[Exercise objective]
Write out the entries below again, switching "click action" to "tap action" and leaving everything else unchanged. Leave the pictures out of your answer.

Begin Entries shown

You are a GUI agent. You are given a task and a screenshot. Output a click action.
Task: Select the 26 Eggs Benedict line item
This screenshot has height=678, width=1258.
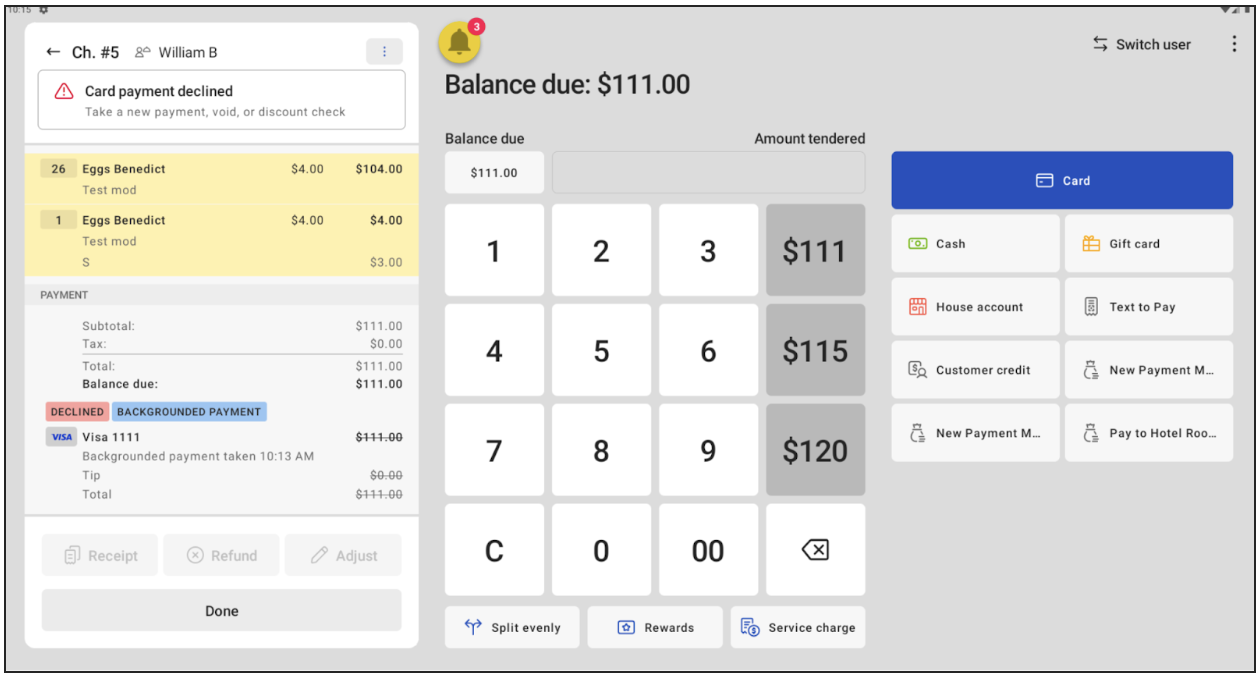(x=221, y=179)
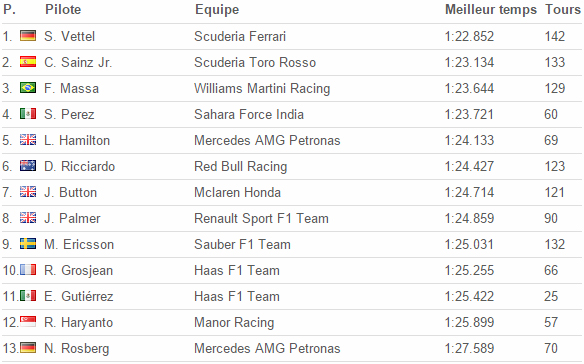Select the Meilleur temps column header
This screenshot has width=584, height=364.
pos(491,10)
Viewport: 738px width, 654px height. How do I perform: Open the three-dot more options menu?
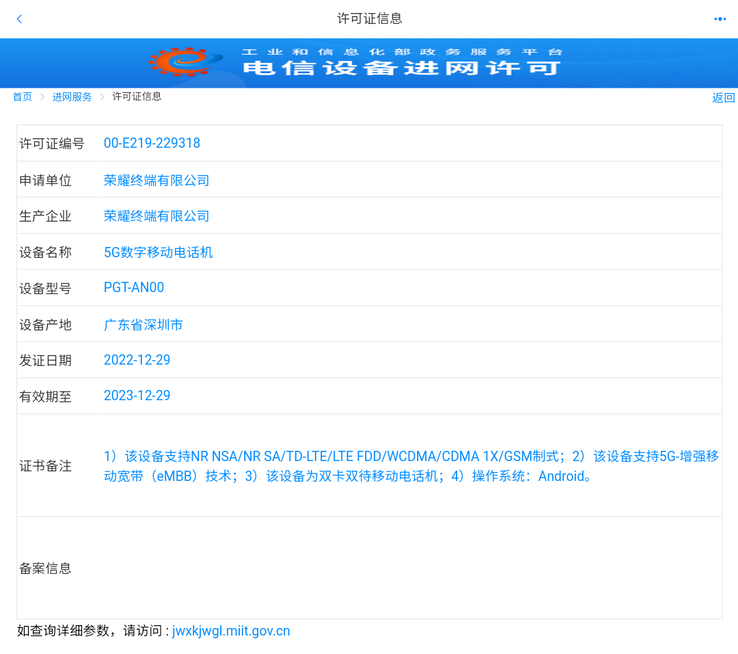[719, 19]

End Entries shown

[Task answer]
You are a GUI agent. You are given a task and a screenshot. Output a tap action.
Task: Select the 26 Eggs Benedict line item
This screenshot has height=678, width=1258.
(x=221, y=179)
Select the Meilleur temps column header
This screenshot has width=584, height=364.
pos(491,10)
Viewport: 738px width, 654px height. How do I perform: Open the three-dot more options menu?
[719, 19]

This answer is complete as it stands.